PROBLEM STATEMENT:
Below are records; extract exactly the lines from the one with "Select Module in the artifact type list" through the final line, including both, but drop the pictures.

BEGIN INFORMATION

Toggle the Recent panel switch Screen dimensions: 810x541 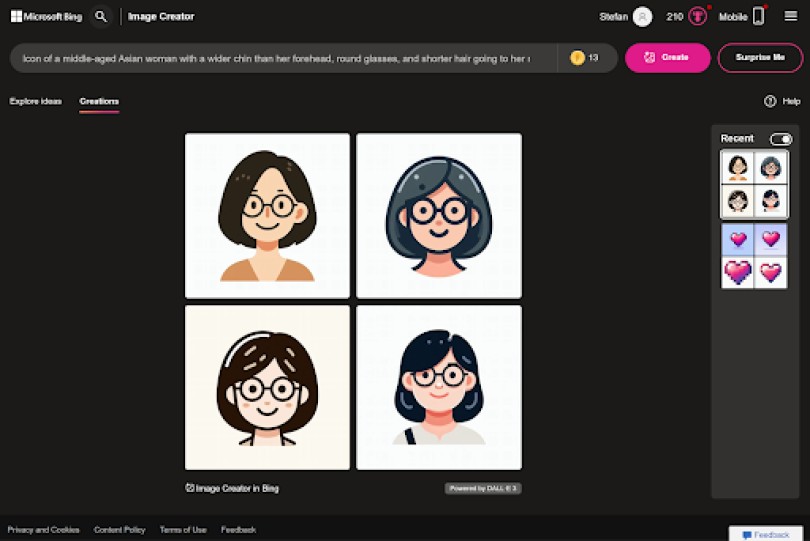pyautogui.click(x=780, y=139)
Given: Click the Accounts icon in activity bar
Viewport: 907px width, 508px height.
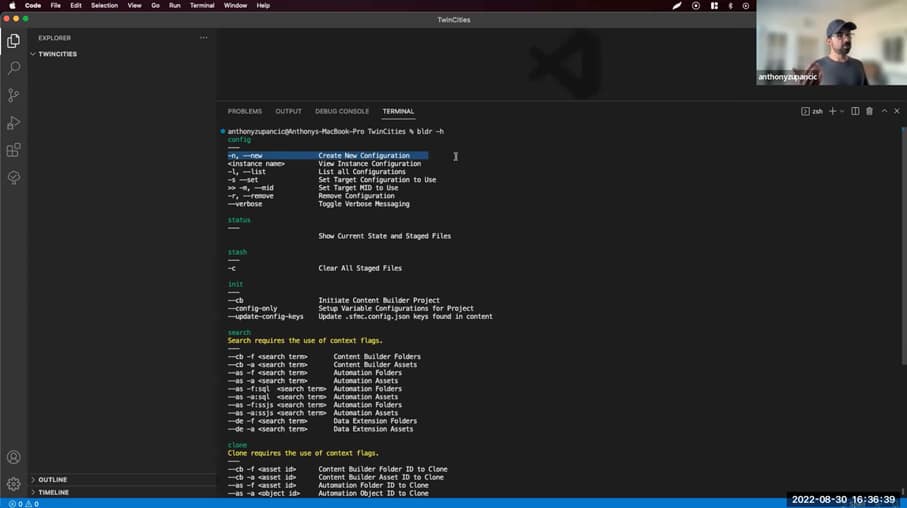Looking at the screenshot, I should (x=13, y=457).
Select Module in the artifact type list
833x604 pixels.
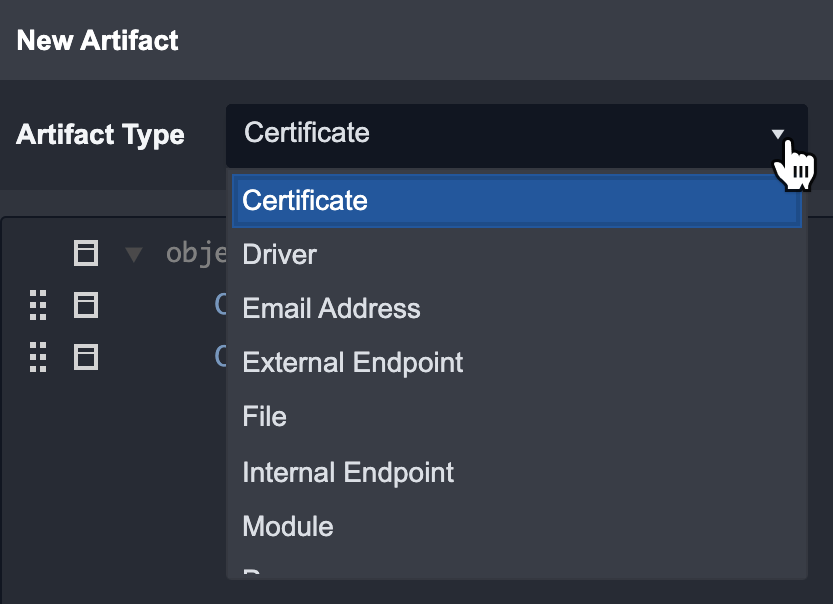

END INFORMATION

WRITTEN ANSWER:
Select Module in the artifact type list
833x604 pixels.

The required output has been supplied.